◆ Task description ◆
Pictures stay out of the copy. Transcribe exactly the lines from the line with "Task: Open Appachatty product image" through the final line of the records.

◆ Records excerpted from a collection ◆
━━━━

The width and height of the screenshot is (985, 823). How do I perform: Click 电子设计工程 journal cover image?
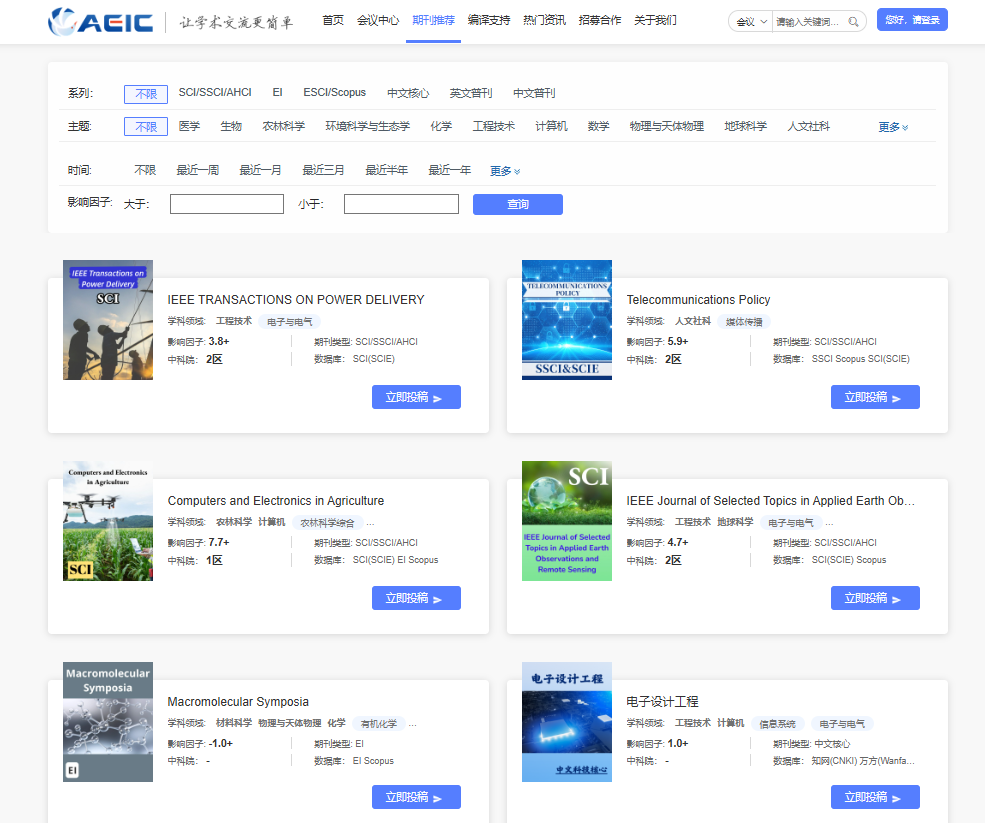(x=567, y=721)
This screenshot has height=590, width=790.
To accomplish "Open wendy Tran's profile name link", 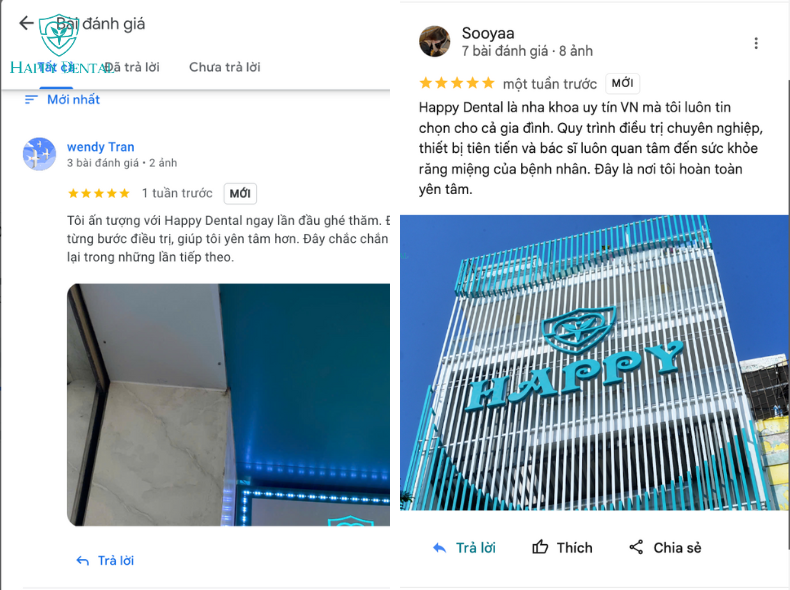I will coord(101,147).
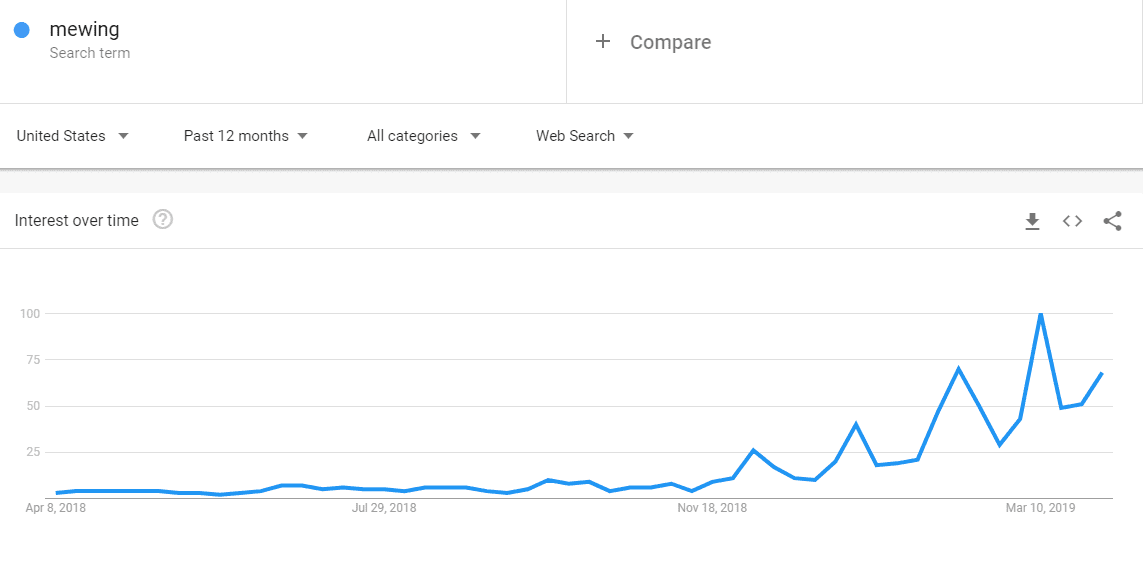Click the Interest over time heading
Screen dimensions: 1143x579
77,220
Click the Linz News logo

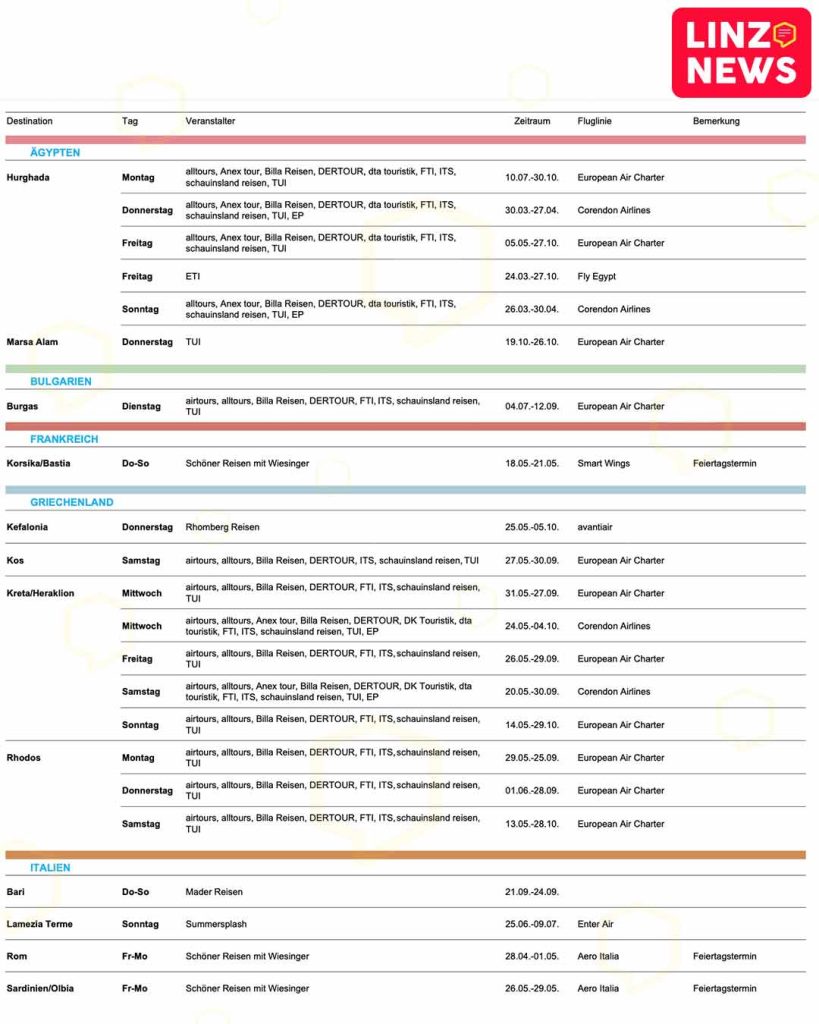click(741, 53)
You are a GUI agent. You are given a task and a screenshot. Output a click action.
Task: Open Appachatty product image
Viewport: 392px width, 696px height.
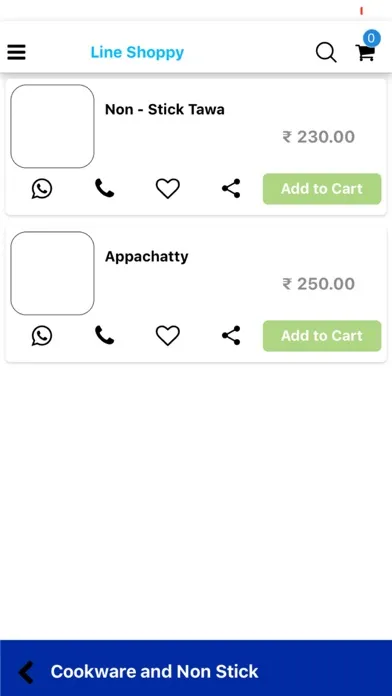tap(52, 273)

━━━━

◆ Solution to the problem ◆
Task: Open Appachatty product image
Viewport: 392px width, 696px height.
tap(52, 273)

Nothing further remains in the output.